Por exemplo, com o torno, os especialistas do ofício se apoderaram da arte artesanal feminina de modelar os vasos. Como diz Childe:
A etnografia nos demonstra que os ceramistas que usam o torno são geralmente homens, e não mulheres. E o antigo método artesanal de modelar os vasos, nada mais é para eles que um dever familiar, como o de cozinhar ou tecer.(33)
As mesmas causas que levaram à emancipação do homem conduziram à queda do matriarcado e à escravização da mulher. No momento em que o homem se apropriou dos meios de produção, a mulher foi relegada exclusivamente a suas funções biológicas de mãe, e lhe foi negada toda forma de participação na vida social produtiva. Os homens tomaram as rédeas da sociedade e fundaram um novo a serviço de suas necessidades. Da destruição do matriarcado, nasceu a sociedade de classes.
Neste resumo das atividades produtivas da mulher no sistema primitivo, vimos como os dois sexos contribuíram na edificação da sociedade e para o progresso da humanidade até o estágio atual. Mas esta contribuição não se deu ao mesmo tempo, nem da mesma forma. E isto nada mais é do que uma expressão do desenvolvimento desigual da sociedade em geral.
Durante o primeiro grande período de desenvolvimento social, foi a mulher quem conseguiu fazer com que a humanidade progredisse até se tornar superior ao reino animal.
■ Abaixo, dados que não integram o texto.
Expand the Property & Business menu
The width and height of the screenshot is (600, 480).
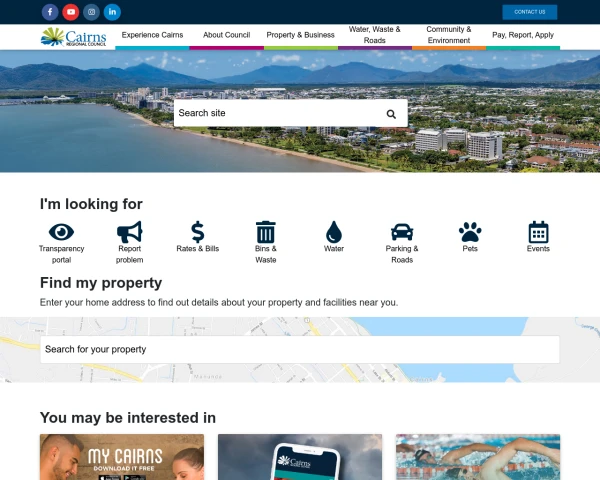pyautogui.click(x=300, y=35)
E uma vez que os primeiros passos são sempre os mais difíceis, não podemos deixar de considerar decisiva a contribuição social e produtiva das mulheres. Foram os descobrimentos no campo produtivo e cultural os que tornaram possível a civilização. Foram necessárias centenas de milhares de anos para que as primeiras mulheres pudessem assentar as bases sociais. E justamente por terem colocado estas bases tão solidamente, foram necessários menos de quatro mil anos para que a civilização alcançasse seu estágio atual.
Por isso não é científico querer discutir a superioridade do homem ou da mulher sem levar em conta a experiência histórica. No transcurso da história, assistimos a uma grande inversão na superioridade social dos sexos. O papel dirigente pertenceu primeiro à mulher, biologicamente dotada pela natureza; e logo aos homens, socialmente dotados pelas mulheres. Entender estes fatos históricos significa evitar cair na armadilha de valorizações arbitrárias baseadas somente em instinto e pré- julgamentos. E compreender isto significa destruir o mito que faz das mulheres seres naturalmente inferiores.
Primavera de 1954.
Notas de rodapé:
(34) Smithies é o termo em inglês para ferraria. N. da T.